For instance, could it be that the reason my mother never answered any of the letters I wrote to her over the last 17 years inviting a reconciliation between us was because she was already sick? And since hiding her illness/saving face with/keeping a secret from family, her personal physician, coworkers, neighbors and church members was paramount, she avoided the intimacy of reconciliation with "the big mouth" daughter?

There was never anywhere to hide with my mother and me. From the time I was very young, I was punished and reprimanded for inappropriate statements and questions....statements and questions that any "intelligent" person knew better than to voice. In our house it was understood that to be seen as "not intelligent" was (and, based on my sister's blistering rant of the other night, continues to be) the ultimate disgrace.


In the last few days, I am awaking to the depths at which I internalized the censorship of my childhood. This, after years of therapy and prayer! This, despite being described by a surprising number of people as outspoken or blunt. I thought I was free but the deeper shackles have jumped into clear view in the last three days.  The awakening is marked by an unexpected freedom of expression in my written and spoken communication.

Last week, a friend suggested that I remove a photo of him and an old acquaintance of mine from one of my Face Book albums. Though it had been over a year since I posted it, my friend was apparently seeing the photo for the first time and posted a comment.  My reply to his comment was "shudder..."  This was a shame-faced nod to the strangeness of that time and my relationship with the acquaintance.

Of course, I removed the photo. I have no investment in making sure that what I share via Internet remains there.  What was noteworthy for me was that, in an attempt to be polite or nonjudgmental, my friend's suggestion lost focus and became what I called "indirect":  it wasn't clear why he wanted the picture removed though it seemed like he wanted me to know why.  Something about being "mindful of all the information aggregation going on out there and the implications of who we associate with ..."

The situation reminded me of my relationship to family:  it seemed I was being informed, again, that my pants were down around my ankles, again, in public. I was stunned when the sense of familiarity hit me.

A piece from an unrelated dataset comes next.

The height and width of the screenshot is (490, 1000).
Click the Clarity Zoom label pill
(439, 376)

I felt the weight of half a century of fear...

of saying the "wrong" thing in public
of feeling the "wrong" way about something and revealing I am not a decent...intelligent...real woman
of being punished or scolded for not being afraid when any decent...intelligent....real woman would be afraid
of making a misstep and being seen for the crass...unintelligent fake I really am

What's happening now is not a discovery of new information. All or most of this was uncovered in my first year of therapy. What's happening now is a dawning awareness that contrary to what I thought, my house is not clean of this shit. I am still periodically wracked with a sense of not knowing how to navigate the waters of human civilization.

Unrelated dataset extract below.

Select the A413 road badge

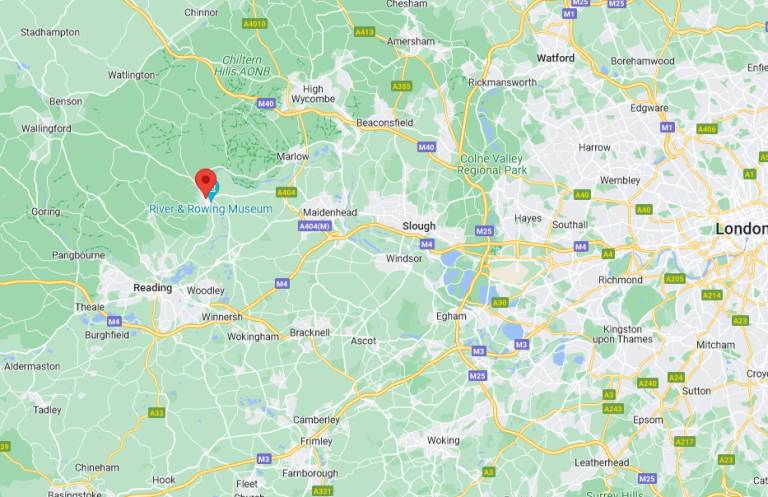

What's happening now is an expanding awareness and appreciation of Power of Now teaching.

Enlightenment is not the erasure of egoic mind. It is an awareness of the machinations of the egoic mind and awaking from the illusion that the contortions and cavorting of the egoic mind are "the real world."

Joni Mitchell sings:
I know - no one's going to show me everything
We all come and go unknown
Each so deep and superficial
Between the forceps and the stone
Before and after the show this weekend (Vagina Monologues, V-Day, Oakland), in conversation with other women in the cast, I was struck by how committed to our own perceptions and opinions we are. In nearly every conversation, whether discussing make-up or the Republican primaries or Occupy Oakland, each woman ultimately made her way to a space, a platform, and began to passionately outline and advocate a way of looking at people and "things."  "Each so deep and superficial...."

The lesson for me from these up-close, second-person encounters with Ego is a heightened awareness of the potent persistence of the "illusion of separation" among us; how easy it is to fall into a conviction of perspective that paints a convincing "me against the world" scenario -- at least within our own minds.

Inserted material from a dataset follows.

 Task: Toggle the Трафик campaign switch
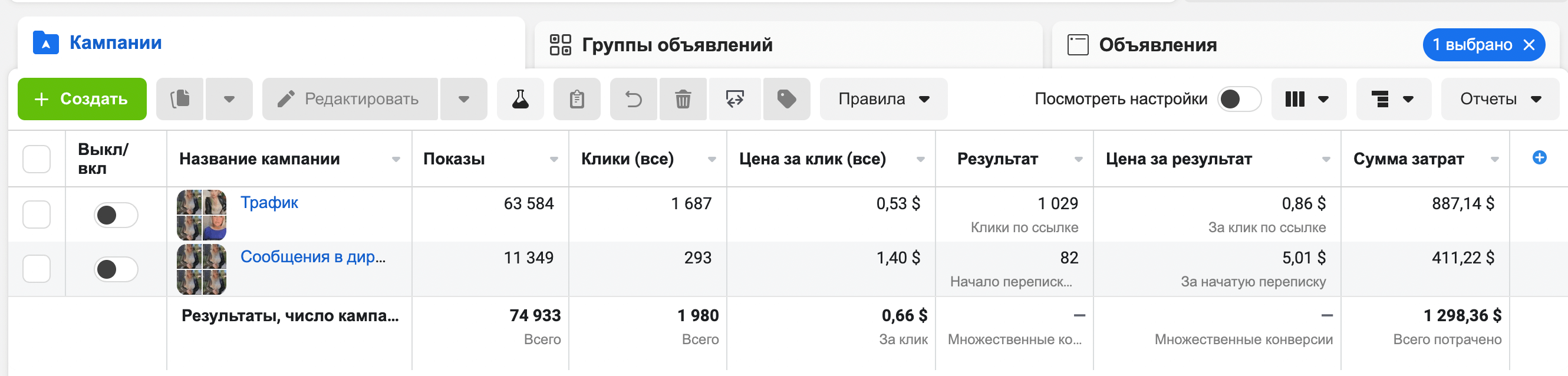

I pray to reside in the realm of Being where opinion is seen, without judgment, as Story. I pray to live always in touch with the great stillness that is the home of Love.


So, as my mother lays dying, I am neither reconciled nor disowned. These terms apply to the Story of our lives together.  We are so much more than the Story. Perhaps Death will allow her and the rest of my family an awakening to the majestic reality.